Prise de son, prise d’émotion
On pense en général que capturer le son aujourd’hui est une banalité, une simple affaire de techniciens, de perchman. Cinéma, télévision, séries TV, reportages, présentateur du JT etc. nous y ont tellement habitué qu’on n’y fait même plus attention sauf quand un micro tombe en panne ou qu’il rentre par erreur dans le champ visible de la caméra. Il s’agit là surtout d’enregistrer ou de transmettre de la parole, des voix humaines, des discours, des dialogues, des interviews. C’est relativement facile.
Pour enregistrer de la musique instrumentale et ou chantée, et la restituer ultérieurement en LP vinyle ou en CD on utilise la même expression, ce qui laisse croire que c’est pareil. Grossière erreur! Enregistrer un concert symphonique ou un récital en stéréo c’est bien autre chose que de capter la voix d’un présentateur d’une émission radio ou TV. C’est plus compliqué.
L’art et la technique
L’aspect technique subsiste bien sûr: choix des microphones, marque, type, placement, nombre, balance… mais il devient assez secondaire par rapport à l’aspect artistique, qui englobe tout, réalise une synthèse. On ne devrait d’ailleurs pas dire « prise de son », mais trouver un autre terme qui exprime davantage l’aspect « captation » au sens d’imprégnation musicale, comme un buvard. Car on ne parle plus seulement de son mais de Musique (avec un grand M).
En plus de l’intelligibilité de la parole, il faut capter le discours musical, son sens, l’émotion qui s’en dégage ainsi que l’intention de l’interprète et bien sûr celle du compositeur. A cela s’ajoute une dimension géométrique. Il faut que la stéréo parvienne à reconstruire une scène sonore large et profonde qui ressemble le plus possible soit à la réalité soit à une réalité autre, artificielle, imaginaire mais crédible, plausible.

* [CONSIGNES DE L'EXERCICE]
1 - Recopiez un passage du texte sur la prise de son, en commençant par « Pour enregistrer de » et en allant jusqu'à « un grand M). ».
2 - D'après le texte sur la prise de son, dans quels cas fait-on encore attention à la capture du son ?
3 - Traduisez en anglais cette phrase du texte sur la prise de son : « Enregistrer un concert symphonique ou un récital en stéréo c'est bien autre chose que de capter la voix d'un présentateur d'une émission radio ou TV. »
Les fiches qui suivent le texte proviennent d'une autre source.

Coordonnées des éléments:
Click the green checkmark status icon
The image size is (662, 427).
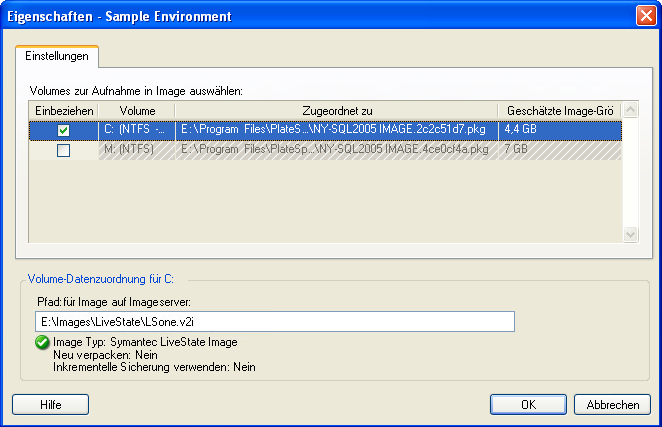[x=40, y=343]
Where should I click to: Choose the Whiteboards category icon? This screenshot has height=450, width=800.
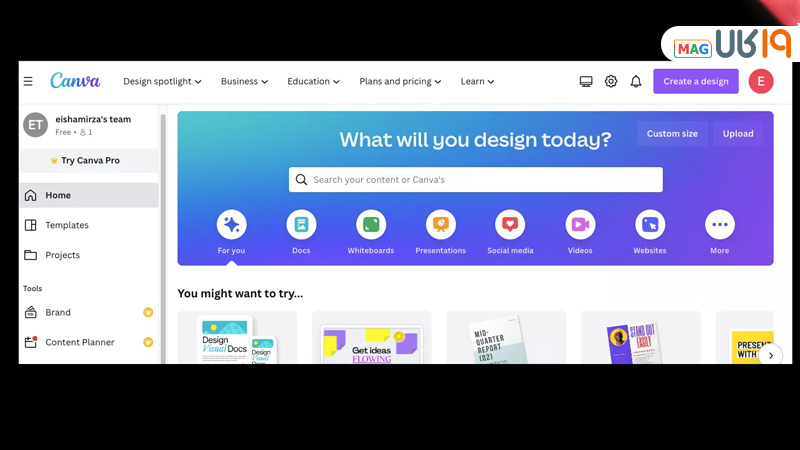pos(371,224)
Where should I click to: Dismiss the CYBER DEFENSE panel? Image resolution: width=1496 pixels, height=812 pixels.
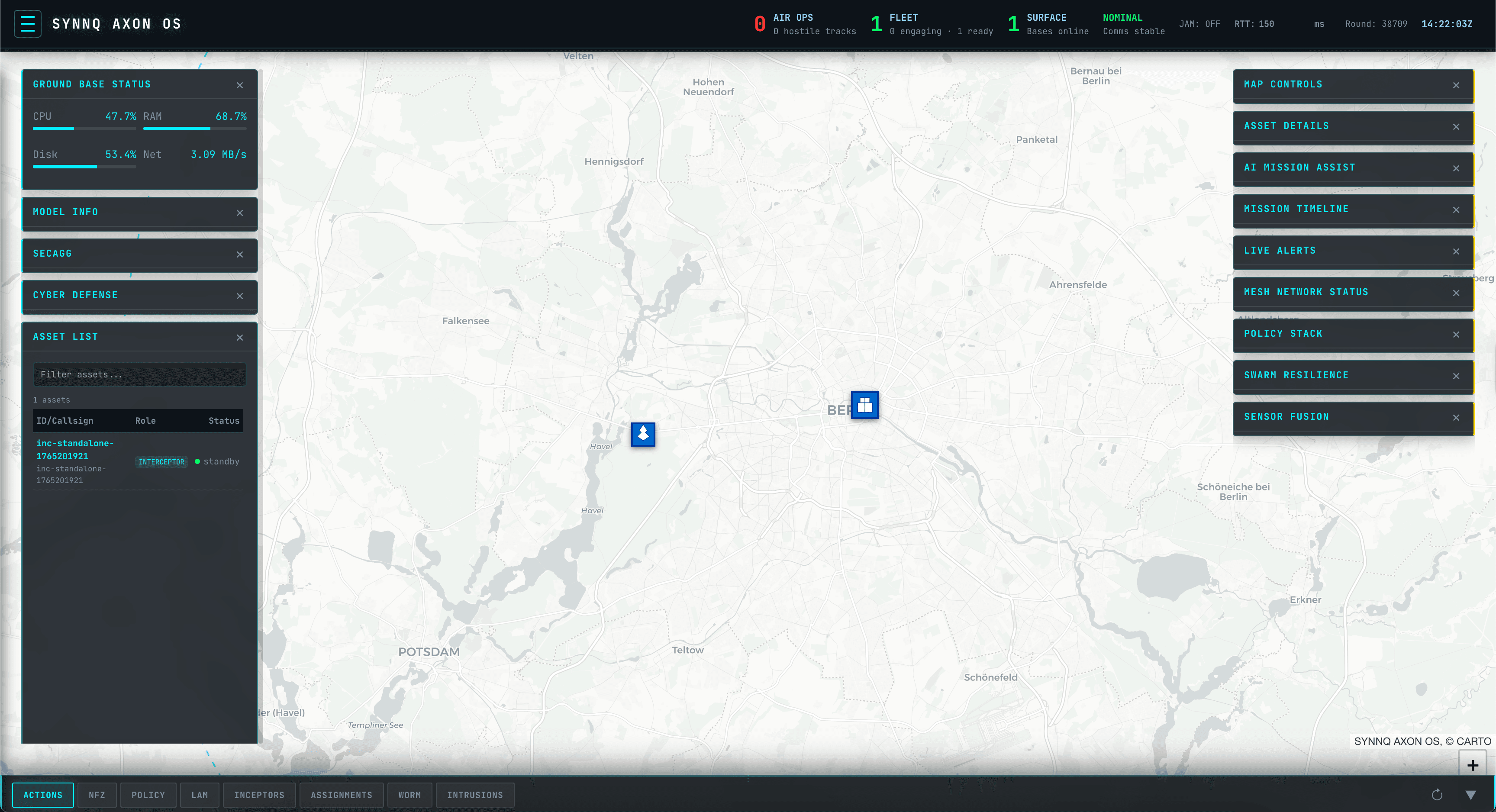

* [RÉSULTATS]
1 -
Pour enregistrer de la musique instrumentale et ou chantée, et la restituer ultérieurement en LP vinyle ou en CD on utilise la même expression, ce qui laisse croire que c’est pareil. Grossière erreur! Enregistrer un concert symphonique ou un récital en stéréo c’est bien autre chose que de capter la voix d’un présentateur d’une émission radio ou TV. C’est plus compliqué.
L’art et la technique
L’aspect technique subsiste bien sûr: choix des microphones, marque, type, placement, nombre, balance… mais il devient assez secondaire par rapport à l’aspect artistique, qui englobe tout, réalise une synthèse. On ne devrait d’ailleurs pas dire « prise de son », mais trouver un autre terme qui exprime davantage l’aspect « captation » au sens d’imprégnation musicale, comme un buvard. Car on ne parle plus seulement de son mais de Musique (avec un grand M).

2 - Quand un micro tombe en panne ou qu'il rentre par erreur dans le champ visible de la caméra.

3 - Recording a symphony concert or a recital in stereo is something quite different from capturing the voice of a radio or TV show host.